Jesus provides more than physical life.

Bread for the body is necessary.
Jesus did not turn the multitude away when it was time to eat.
He provides everything we need and more to sustain our physical existence.
Bread for the body is temporary.
The wandering nation of Israel ate the provided manna but still died (v. 49).
The multitude of 5,000 ate the bread given but were not permanently satisfied.
The world today also cannot endure by “bread alone.”

Jesus offers more than future hope.

Eternal life is not simply a future hope.
The Savior promises that those who trust in Him have it (not will have it, v. 47).
The Savior assures that those who share in His body live forever (v. 57).
Eternal life begins right now.
The Father draws us
John 1:18 “No one has seen God at any time; the only begotten God who is in the bosom of the Father, He has explained Him.”
Believing in this Jesus, trusting in this flesh and blood man, you have eternal life as a present reality. For in clinging to his humanity, you are clinging to God himself, who is the source of life.
John 12:32 “And I, if I am lifted up from the earth, will draw all men to Myself.” — We are drawn by the atoning death of Jesus His Son.
“I believe that I cannot by own reason or strength believe in Jesus Christ, my Lord, or come to him, but the Holy Spirit has called me by the Gospel” (Small Catechism). It is not human power and choosing but divine power and choosing that makes someone a Christian.
We cling to Him by faith
Jesus gives us His body and blood in the Sacrament
The Sacrament is something tangible that we can cling to.
It is only by virtue of his humanity, by virtue of his presence in the world as a man who speaks and acts and suffers, that I can cling to him by faith at all; it is with respect to his humanity that he is, so to speak, “graspable.” Were I told that I must find a “divine nature” somehow above and beyond his humanity, faith would no longer have a certain object, something or someone tangible to which it could cling.
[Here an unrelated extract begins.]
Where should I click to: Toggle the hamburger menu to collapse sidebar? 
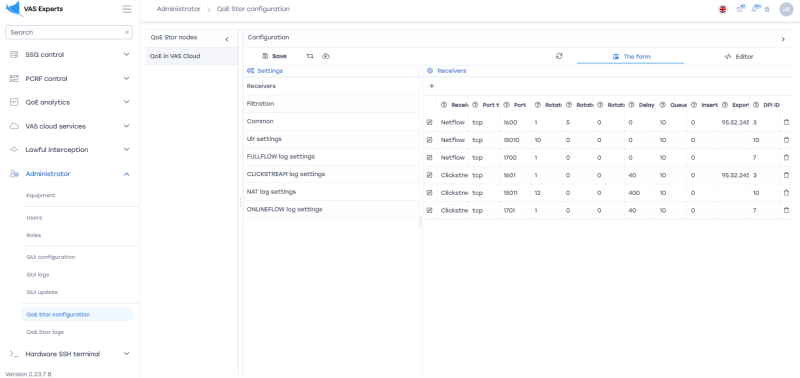click(127, 9)
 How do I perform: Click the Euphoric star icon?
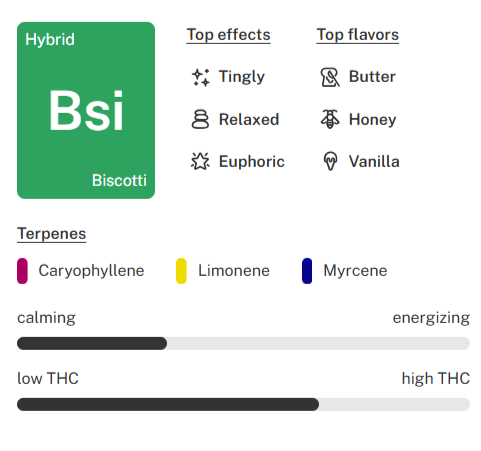(x=200, y=161)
If I am to find and cling to God by adhering to Christ, then it must be possible to find and cling to God simply by adhering to this particular flesh and blood. (David S. Yeago, “The Bread of Life,” St. Vladimir’s Theological Quarterly, vol 39, no 3, 1995, 267.)
This Gospel is meant to be heard in the context of the divine service. Therefore, in this particular chancel, on this particular altar, the words of Jesus are fulfilled: “Here is the bread that comes down from heaven, which a man may eat and not die.” Indeed, the same flesh given sacrificially for the life of the world at Calvary is now given sacramentally for you in Holy Communion. Faith eats him who is the bread of life not merely inwardly and spiritually but also outwardly and concretely through hearing the preaching of Christ with the ears and receiving the supper of Christ with the mouth.

Jesus gives more and permanent life.

His way to life cannot compare with any human way to salvation.
His way to life is the only way and more abundant way (10:10).
His way to life does not diminish, deteriorate, or fade away.
His way to life depends on His all-atoning and once-for-all death (6:51).
The “world”' may carry a vague hope that life does not end with death. We have the sure conviction that not only do we have everlasting life in Christ but we also have it right now. Nourished by the eternal Bread of life, Jesus, we are filled now in this life and forever in the life to come.
We live in the strength of the bread of life during our trek through this worldly wilderness until we reach the eternal mountain of God.